With the work of the court system picking up steam after its holiday pause—perhaps with an additional interruption for winter weather in some parts of the state (stay safe, everyone)—questions are rolling in about the new notice and hearing procedures for waivers and remissions of costs, fines, and restitution.
I wrote about the new provisions here. To recap, the law requires a court to give at least 15 days notice and an opportunity for certain parties to be heard before remitting any restitution or waiving or remitting any cost or fine. The amended statutes require the court to send the notices by first-class mail.
These provisions have received considerable attention in North Carolina and some national coverage, like this Christmas-day piece in The Atlantic.
When I last wrote about these laws it was unclear what sort of system-wide approach, if any, the Judicial Branch might take in seeking to comply with them. Since then, the Administrative Office of the Courts has issued a memo (linked in this WRAL article, among other places) describing a suggested approach for complying with the revised cost and fine waiver procedure in G.S. 7A-304. (Nobody seems to have much of an issue with the restitution remission provision.)
In a nutshell, the suggested approach is for the AOC to send a monthly general notice to all state and local government entities that might be directly affected by waivers or remissions. It informs them that costs and fines might be waived or remitted, and that, under the new law, they have a right to be heard before that happens. The monthly notice provides a link to the online criminal calendar to give affected parties an opportunity to review the particular cases in which a monetary obligation might be waived or remitted.
The memo encouraged local jurisdictions to reach out to potentially affected parties in their district (identified in a spreadsheet accompanying the memo) to ask if the statewide batch-notice approach will suffice, or if any party would like additional notice. I have seen a few of the letters from senior resident superior court judges and chief district court judges to potentially affected parties, but I haven’t heard whether any entity has requested additional notice beyond the monthly letter from AOC. (If you know of any that has, please post a comment or let me know.)
I have been asked whether I think the suggested approach—monthly blanket notice plus local supplementation as requested by affected parties—complies with the law. It’s not a perfect fit. The approach is overinclusive in that it mostly puts affected parties on notice (by reference to the online calendar) of cases where no obligation will actually be waived or remitted (according to last year’s cost waiver report, costs are assessed in far more cases than they are not). I suppose it’s better to err on the side of giving notice for every case where a waiver or remission might happen, but it does spread the affected entities pretty thin by inviting their presence at literally a million hearings per year where no obligations will be waived or remitted.
The approach is also potentially underinclusive in that some cases, such as those on an add-on calendar or probation modifications handled outside of open court, might not appear on the online calendar more than 15 days before a waiver or remission is actually ordered. In those cases especially, the court might want to consider providing individualized notice to affected parties before waiving or remitting (and counsel arguing for a waiver or remission might want to be prepared to help make that happen).

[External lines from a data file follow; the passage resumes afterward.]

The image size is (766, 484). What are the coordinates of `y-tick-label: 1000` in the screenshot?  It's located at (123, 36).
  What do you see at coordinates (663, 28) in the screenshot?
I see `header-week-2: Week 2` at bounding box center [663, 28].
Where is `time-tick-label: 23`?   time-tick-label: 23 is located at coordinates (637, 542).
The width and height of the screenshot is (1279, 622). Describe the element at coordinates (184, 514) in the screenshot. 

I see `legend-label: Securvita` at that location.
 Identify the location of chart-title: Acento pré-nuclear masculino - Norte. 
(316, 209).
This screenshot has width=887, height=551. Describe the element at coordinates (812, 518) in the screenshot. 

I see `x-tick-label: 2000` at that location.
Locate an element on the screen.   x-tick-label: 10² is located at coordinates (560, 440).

Ultimately, the approach does seem to satisfy the letter of the law in most cases, and also its ostensible intention of informing would-be recipients of costs and fines that they might not receive the money that would typically be directed to them as part of a criminal case.

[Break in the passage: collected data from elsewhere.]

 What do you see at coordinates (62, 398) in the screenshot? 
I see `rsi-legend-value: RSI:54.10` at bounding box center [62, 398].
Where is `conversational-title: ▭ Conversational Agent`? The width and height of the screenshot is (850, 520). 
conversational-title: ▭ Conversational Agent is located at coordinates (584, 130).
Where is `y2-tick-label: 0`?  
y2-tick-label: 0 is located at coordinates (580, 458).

In my prior blog post on the waiver notice provision I indicated that I thought the effective date clause for the new law—“cases arising” on or after December 1, 2017—meant the notice requirement would apply to offenses committed on or after that date. The AOC memo takes the position that the law applies to any case coming before the court on or after that date, regardless of when the offense was committed or the charge was filed. I haven’t seen a lot of “cases arising” criminal effective dates, so I don’t think there’s a clear answer. And I certainly don’t have any strong disagreement with the AOC interpretation. I would, however, note that an offense-date-based reading would avoid any argument that the law introduces a new hurdle to be cleared before a fine can be remitted, and thus ought not to be applied retroactively under the Ex Post Facto Clause. But mostly I just wanted to acknowledge that the official interpretation differs from what I had written previously and speculated about at the superior court judges’ fall conference and elsewhere.